Graduate Student Research Symposium 2020

Second-year MA student Anne Jones presented at the virtual Graduate Student Research Symposium last week, sharing her work from her Summer Research Fellowship. Here is the abstract for Anne's paper, entitled "Unraveling the Empire: The Spinning Wheel as an Actor in Gandhi’s Writings and the Imperial Network":

"M. K. Gandhi’s writings have been crucial to the ideologies that informed the Indian independence movement. In works like "Hind Swaraj," he outlined his belief that political self-rule for India had to be bound with economic independence and civil disobedience. For Gandhi, these tenets materialized through the use of a crucial object: the charkha or spinning wheel. Spinning one’s own cotton/cloth, he argued, would mobilize India’s rural population and assist India’s economic independence by rejecting imported British cloth. Using the hermeneutics of Actor-Network Theory, my research traced how the spinning wheel gained anticolonial agency and created a network that connected the colony to the metropole. Scholarship on the nationalist movement and on the spinning wheel have largely ignored this materialist effect that played a role in the eventual deconstruction of the Empire.

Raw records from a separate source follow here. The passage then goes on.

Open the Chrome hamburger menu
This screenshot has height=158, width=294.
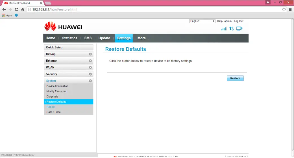click(x=290, y=9)
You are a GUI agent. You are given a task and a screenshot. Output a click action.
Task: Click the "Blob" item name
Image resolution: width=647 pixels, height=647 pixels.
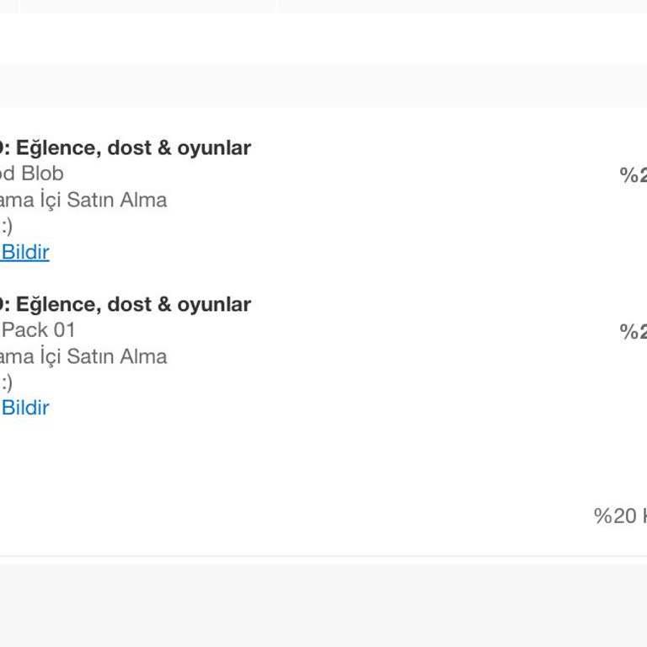tap(42, 174)
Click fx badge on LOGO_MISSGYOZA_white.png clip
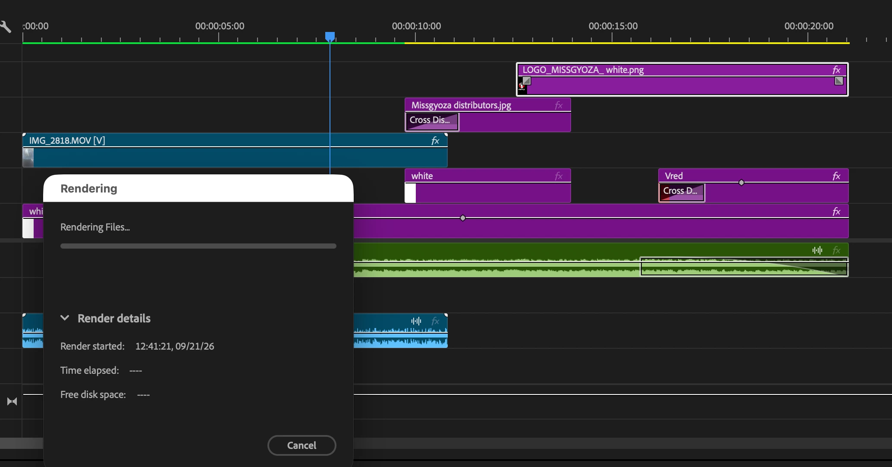Image resolution: width=892 pixels, height=467 pixels. coord(836,70)
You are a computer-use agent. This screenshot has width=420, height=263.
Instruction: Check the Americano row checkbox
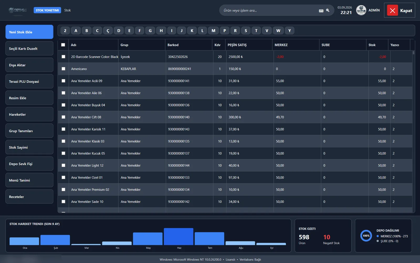(63, 69)
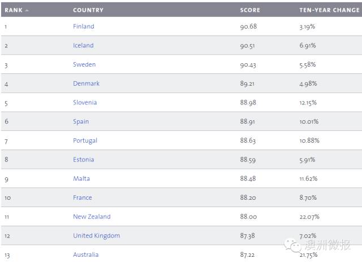Click the Spain link
The height and width of the screenshot is (263, 362).
coord(82,122)
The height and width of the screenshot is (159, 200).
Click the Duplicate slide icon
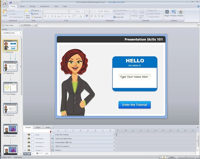coord(32,17)
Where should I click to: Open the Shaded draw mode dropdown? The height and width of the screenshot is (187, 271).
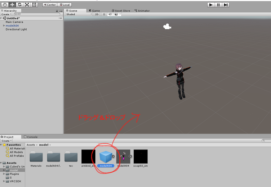click(x=79, y=14)
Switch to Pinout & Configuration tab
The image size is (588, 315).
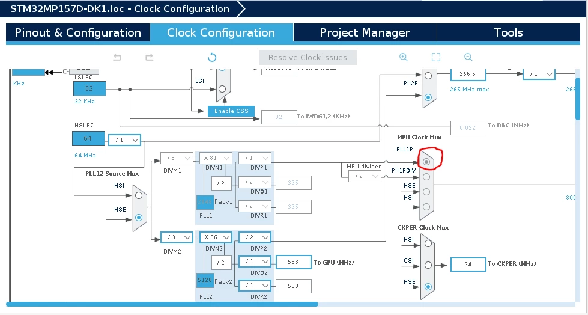78,32
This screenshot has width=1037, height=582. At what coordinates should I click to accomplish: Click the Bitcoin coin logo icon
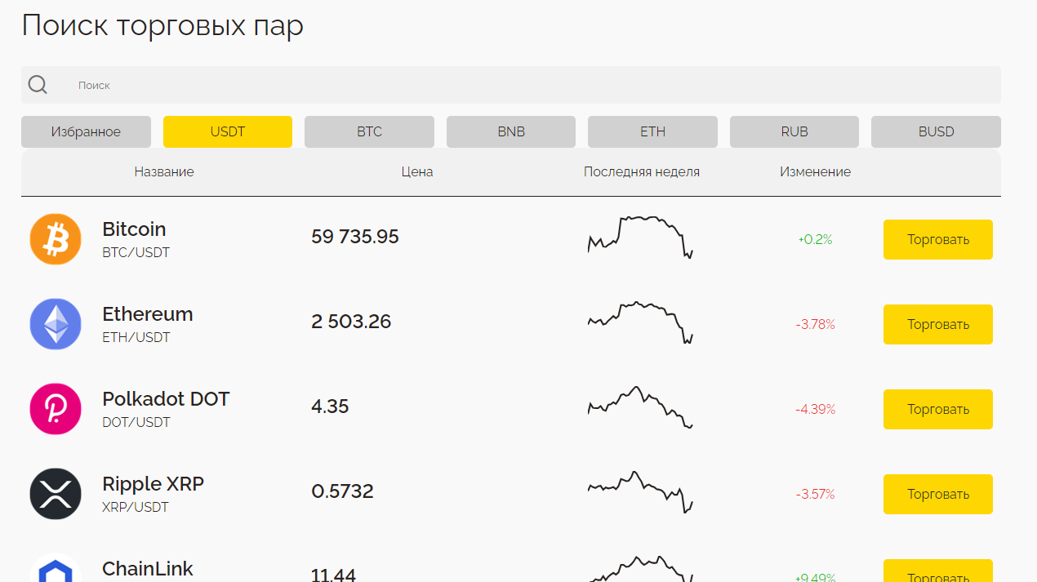[x=56, y=239]
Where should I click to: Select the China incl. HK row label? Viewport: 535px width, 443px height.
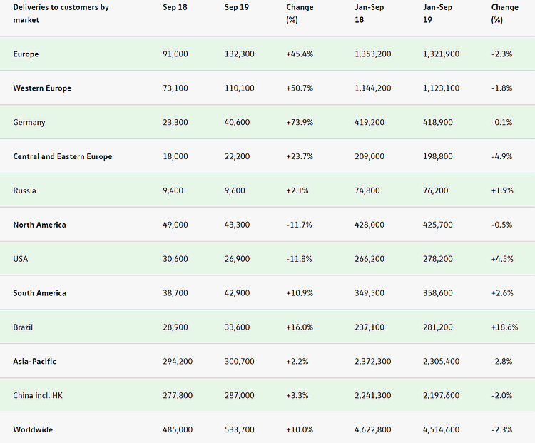39,396
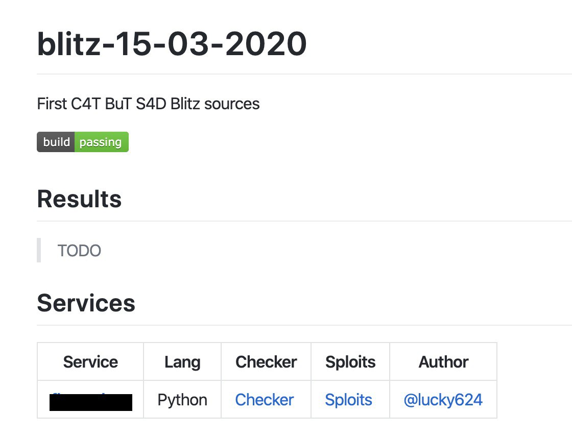
Task: Click the blitz-15-03-2020 title heading
Action: pos(172,44)
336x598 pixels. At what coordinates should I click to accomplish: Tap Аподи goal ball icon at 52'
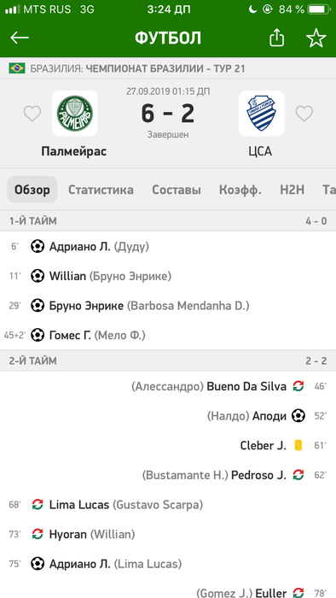coord(298,416)
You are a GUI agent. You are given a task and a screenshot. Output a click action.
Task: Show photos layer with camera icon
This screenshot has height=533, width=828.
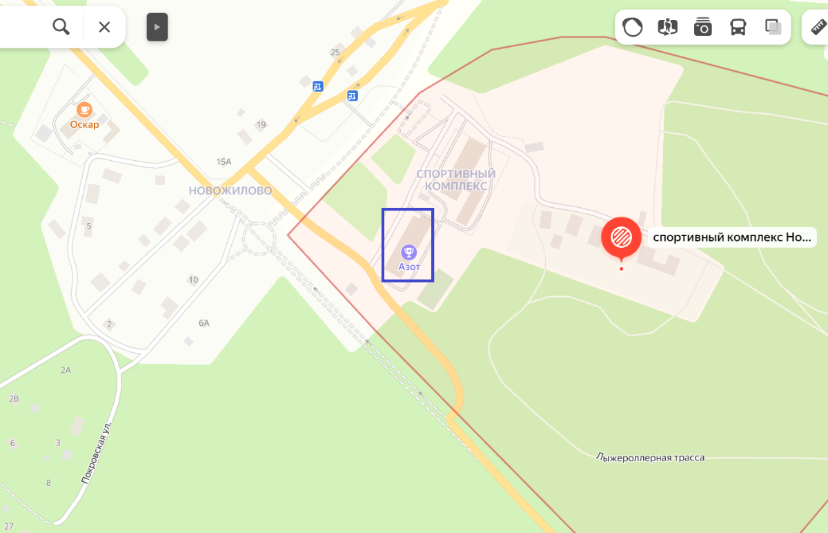coord(703,27)
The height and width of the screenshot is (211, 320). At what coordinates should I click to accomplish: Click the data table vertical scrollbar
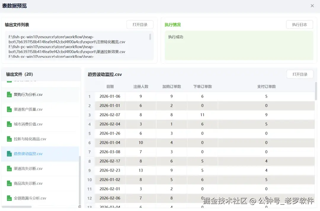[316, 91]
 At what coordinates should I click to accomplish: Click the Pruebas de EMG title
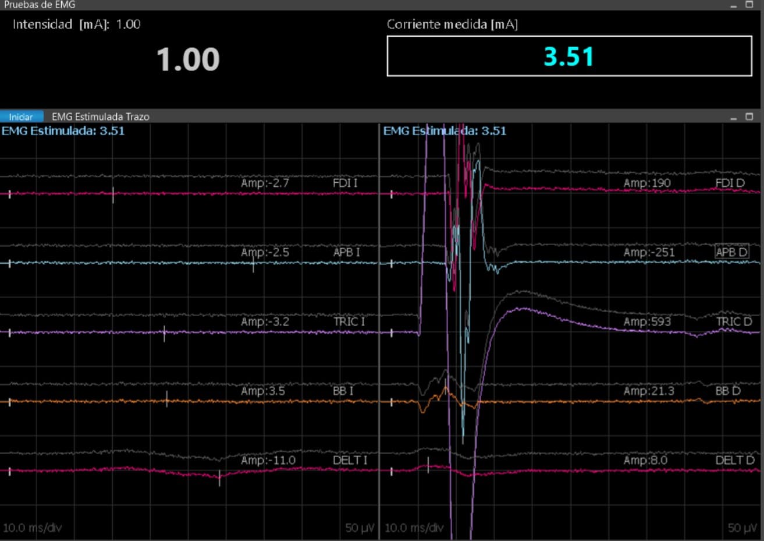coord(40,5)
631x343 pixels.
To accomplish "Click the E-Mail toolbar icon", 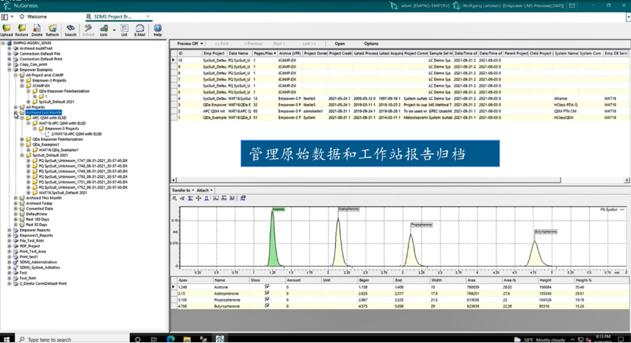I will 139,30.
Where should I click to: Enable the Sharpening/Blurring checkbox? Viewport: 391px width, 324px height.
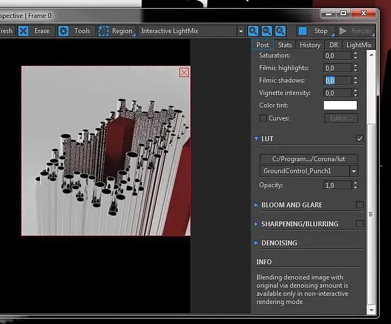[360, 224]
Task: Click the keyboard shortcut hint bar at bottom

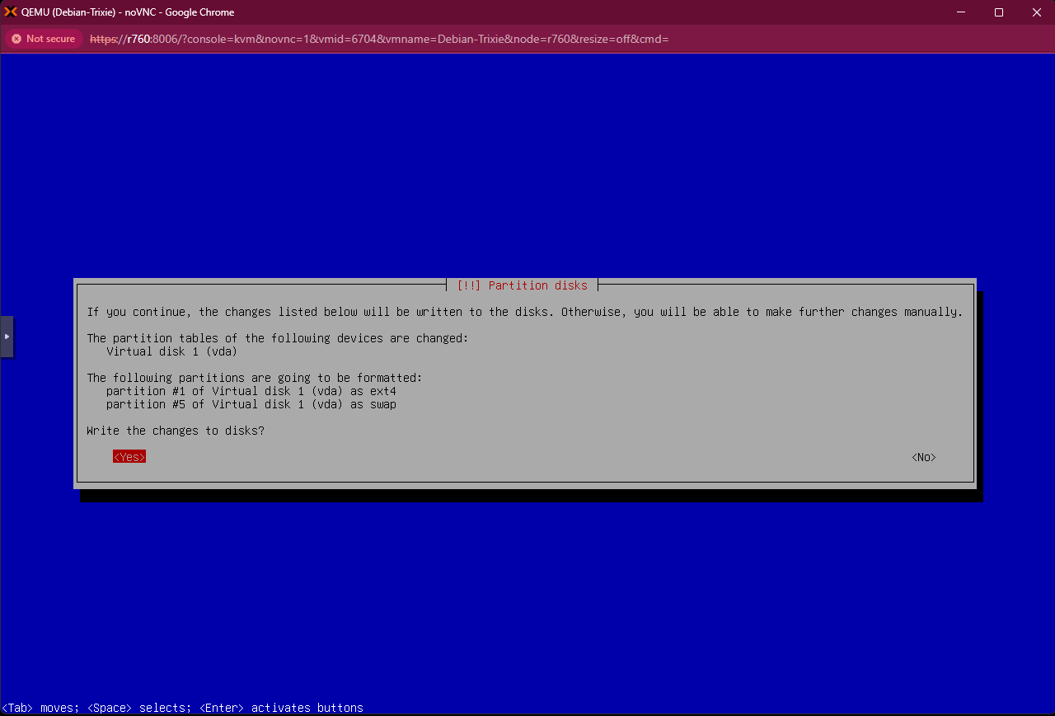Action: click(181, 707)
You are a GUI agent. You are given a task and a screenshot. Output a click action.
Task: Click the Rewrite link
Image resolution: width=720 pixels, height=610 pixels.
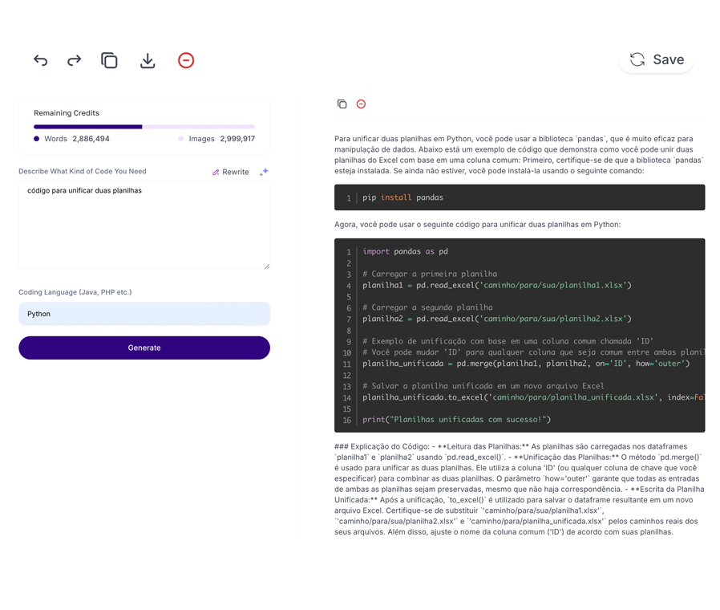(x=230, y=172)
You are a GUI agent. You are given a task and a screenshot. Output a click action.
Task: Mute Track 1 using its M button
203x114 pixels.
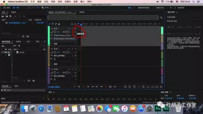tap(69, 29)
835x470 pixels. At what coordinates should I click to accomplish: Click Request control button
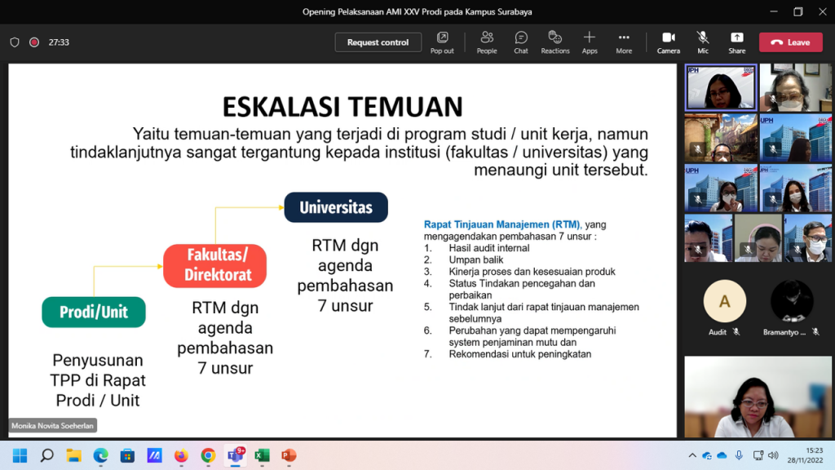point(378,42)
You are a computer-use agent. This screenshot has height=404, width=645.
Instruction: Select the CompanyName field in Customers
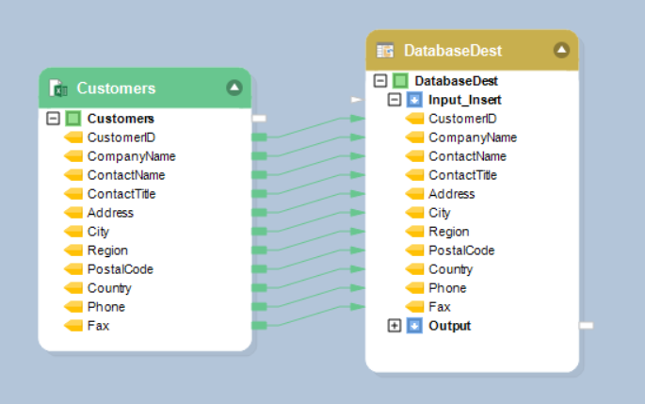pyautogui.click(x=131, y=156)
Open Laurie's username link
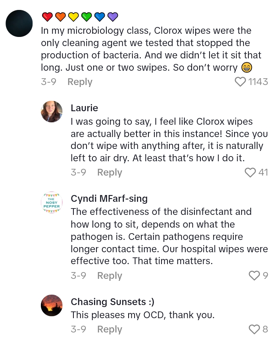 (84, 108)
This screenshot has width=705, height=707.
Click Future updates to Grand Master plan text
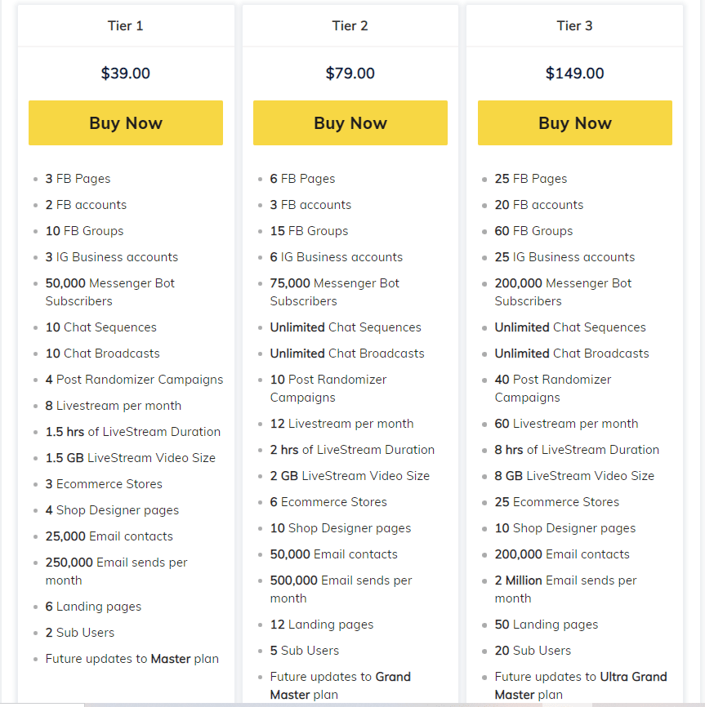[349, 686]
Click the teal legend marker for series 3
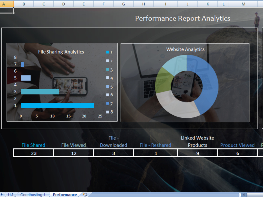This screenshot has height=197, width=263. pyautogui.click(x=108, y=70)
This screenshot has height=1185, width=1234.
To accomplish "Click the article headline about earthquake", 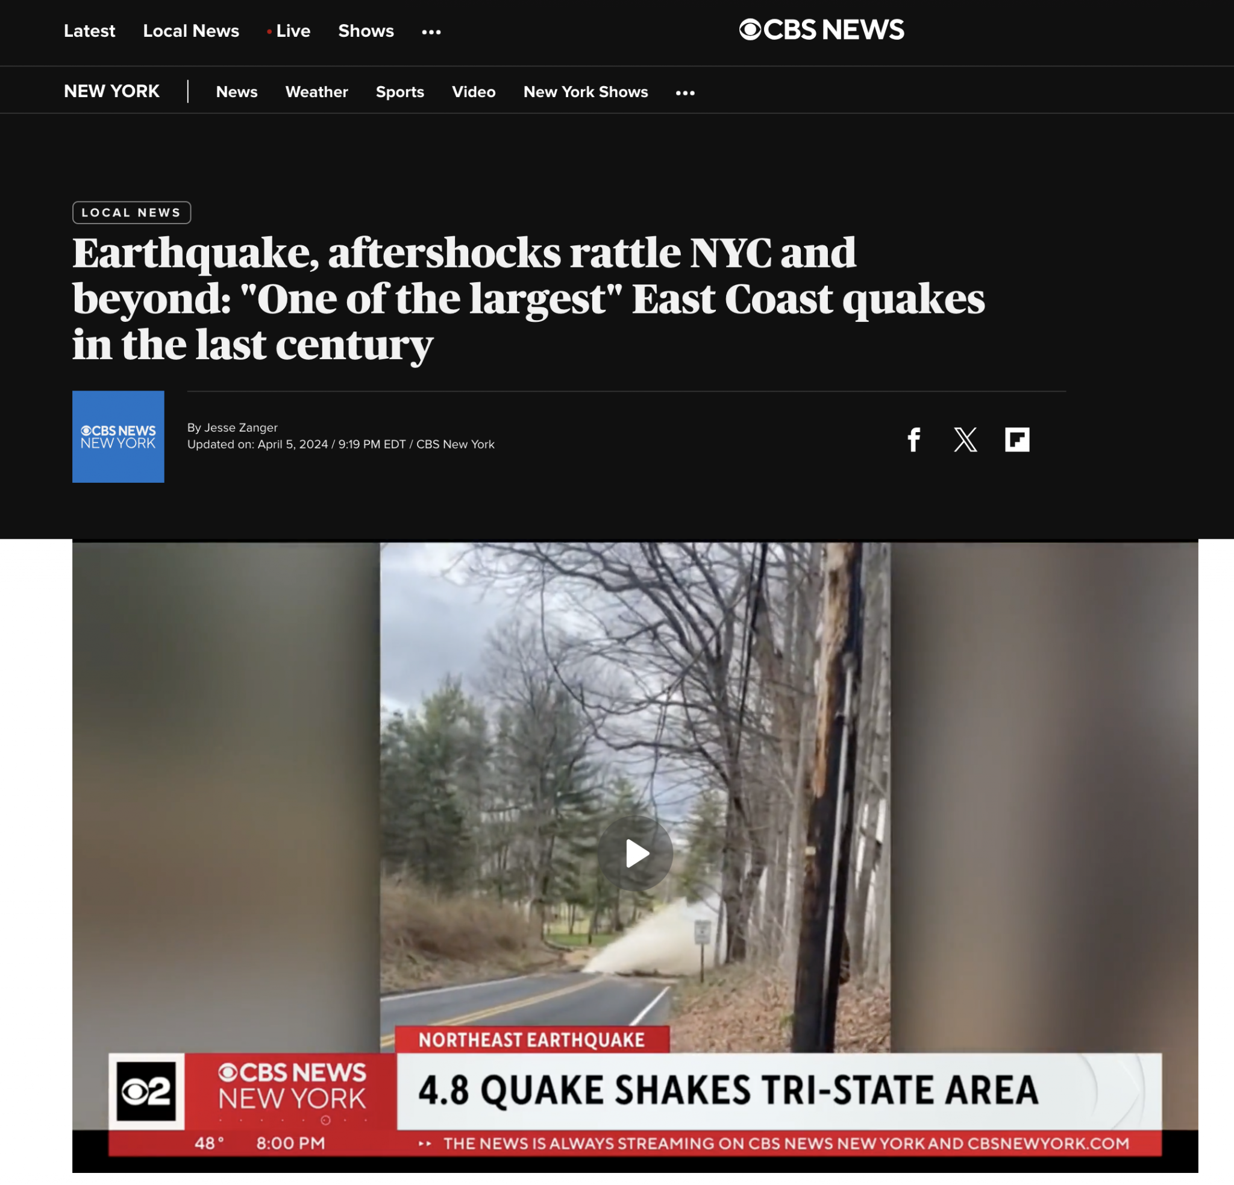I will pos(528,298).
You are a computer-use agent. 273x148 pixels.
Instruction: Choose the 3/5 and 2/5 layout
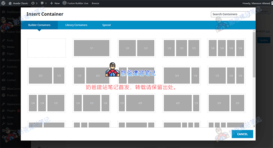coord(226,103)
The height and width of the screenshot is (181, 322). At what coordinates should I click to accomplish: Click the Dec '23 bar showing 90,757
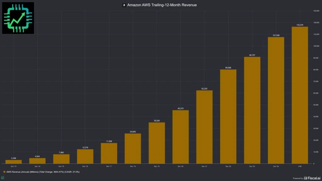click(x=252, y=110)
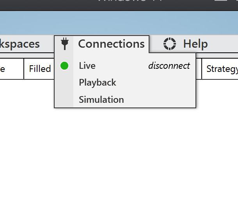The height and width of the screenshot is (204, 238).
Task: Open the Workspaces menu
Action: [20, 44]
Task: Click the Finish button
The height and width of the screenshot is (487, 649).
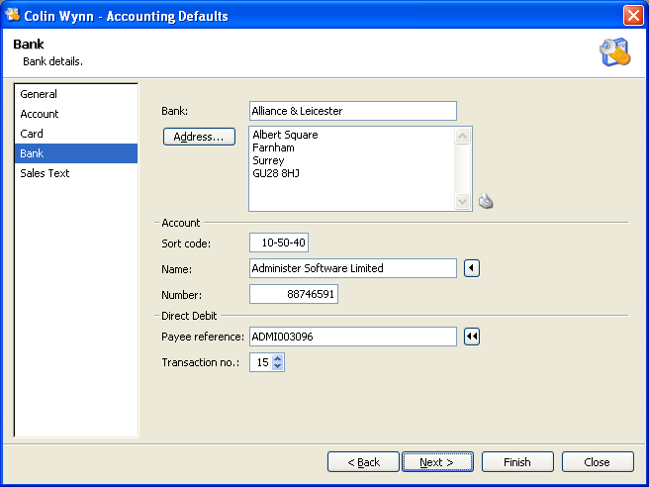Action: click(517, 462)
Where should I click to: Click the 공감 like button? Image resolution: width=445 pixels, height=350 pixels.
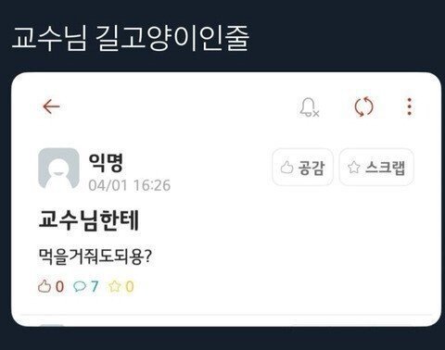click(302, 168)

What we see, then, is how the enmeshing of Hind Swaraj (a text), the spinning wheel (an object), and a plethora of humans eventually contributed to not only the Indian independence—Gandhi’s original goal—but also the demise of the Lancashire textile industry by 1960."

You can find more details about the Graduate Student Research Symposium, and watch a video of Anne's presentation, at the Symposium's website: https://www1.villanova.edu/villanova/artsci/graduate/policies-and-resources/Graduate_Research_Symposium.html 

Congratulations, Anne!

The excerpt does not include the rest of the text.